October 7... bwahahahahahahaha!

Last post May 14th... man was I ever optimistic, hu?

BWHAHAHAHAHAHAHA!

OK, here's what happened. I got my garden in.
It grew.
I took pictures.
Never had time to post them.
We went out of town two weekends in June.
We went out of town, or had guests, nearly every weekend in July.
We went on 2 vacations in August.
That's when everything started getting ripe.
Then it rained.
Then it rained some more.
My massive, 8 foot high tomato vines, got heavy in the rain and fell over.
The cucumber vines grew to only a foot off the ground, then stopped.
I had one batch of cucumbers that ripened right before our vacations, which meant they rotted in the fridge while we were gone... making them useless for canning.
My zucchini produced two edible veggies.
My bush squash produced one.
My yellow squash produced 3.
I had a billion beets, which I let sit in the ground too long, so I never canned them.

In the end (which was today) I did end up making my goal of having too many tomatoes... unfortunately they all fell over before I really got to enjoy them much. The squash were hopeless, aside from one (count it... ONE) pumpkin which is still alive and just starting to turn orange. Good thing I decided not to can the beets, since most of them were barely the size of my thumb anyway.

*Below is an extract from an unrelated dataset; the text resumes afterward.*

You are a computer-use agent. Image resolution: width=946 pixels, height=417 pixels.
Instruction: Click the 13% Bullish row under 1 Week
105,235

So... lessons learned this year.

1) Don't bother starting things from seeds. There is an art to starting veggies from seeds without a proper green house, and I don't have time to learn that art.
2) Reinforce the netting for the tomatoes. The nets themselves worked brilliantly, but the posts need to be buried deeper, reinforced with rocks, and have a wood beam across the top for added support.
3) Don't bother growing what I want to can. The beets were a disappointment, and the one batch of cukes I could have done something with went bad due to scheduling conflicts. I'm better off loading up at a farmer's market when I have the time to schedule canning, instead of doing two or three wee batches over the course of several days.
4) Scale back the tomato plants. I need to spread them out (not growing cukes will help that next year) I've kept the tags for the plants I enjoyed, and at 6, that should be good enough to spread out across my garden plots, leaving Gayle room to grow the carrots she decided she wants.

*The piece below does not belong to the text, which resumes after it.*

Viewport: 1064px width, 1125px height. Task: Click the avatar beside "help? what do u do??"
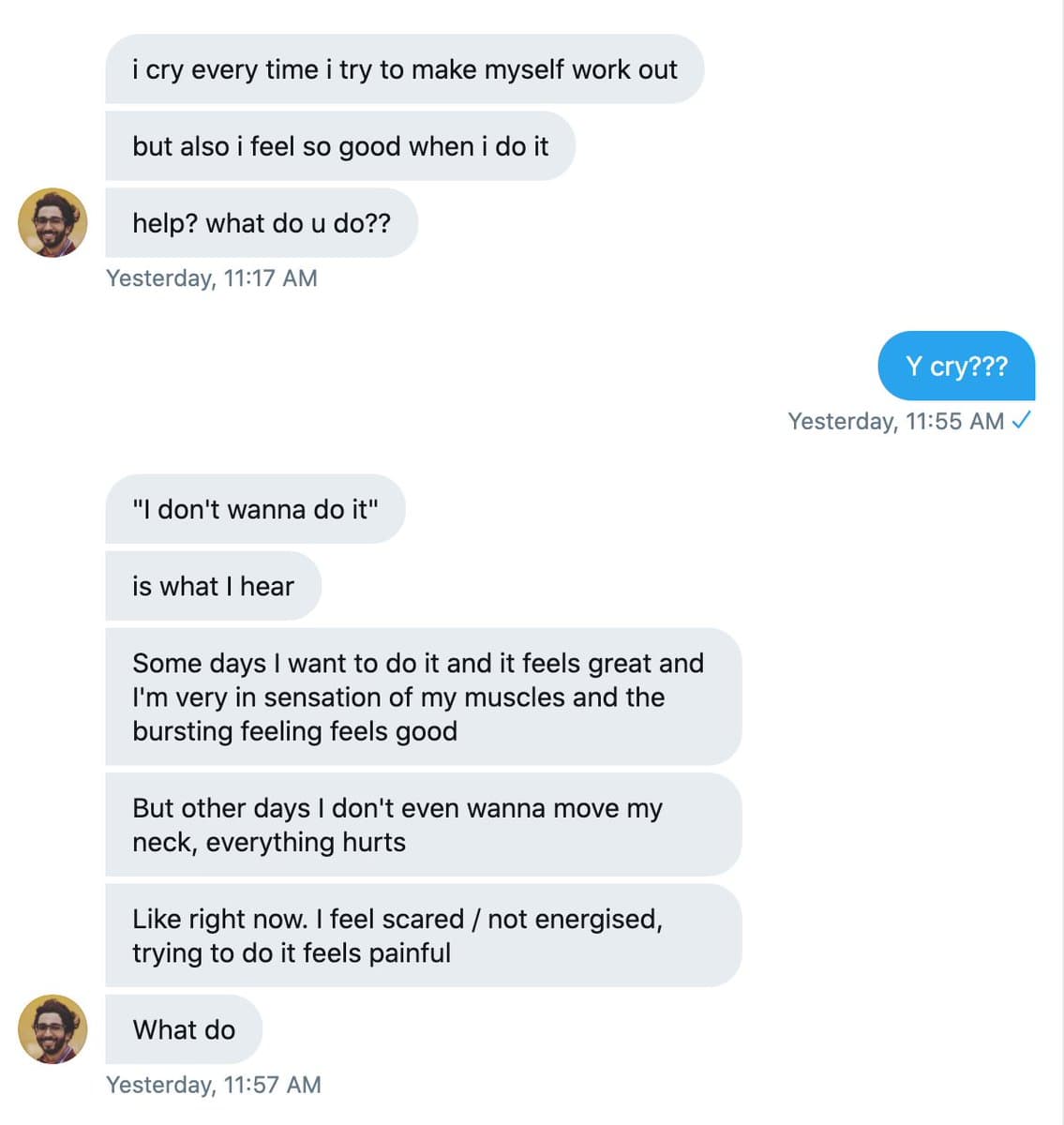click(x=52, y=222)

I've always wanted to grow roses, but haven't bothered with it here because the deer mow them down. Now that the back yard is fenced, however, I'm considering roses next year. I think I'll read up in my gardening book about when to plant them. I'm really... really tempted to bag the idea of veggies and just make the plots a rose garden, ala my Home Town. It's not a bad idea, actually... since Dan wants to put a small patio up there anyway, it would actually be pleasant to have an ornamental garden there.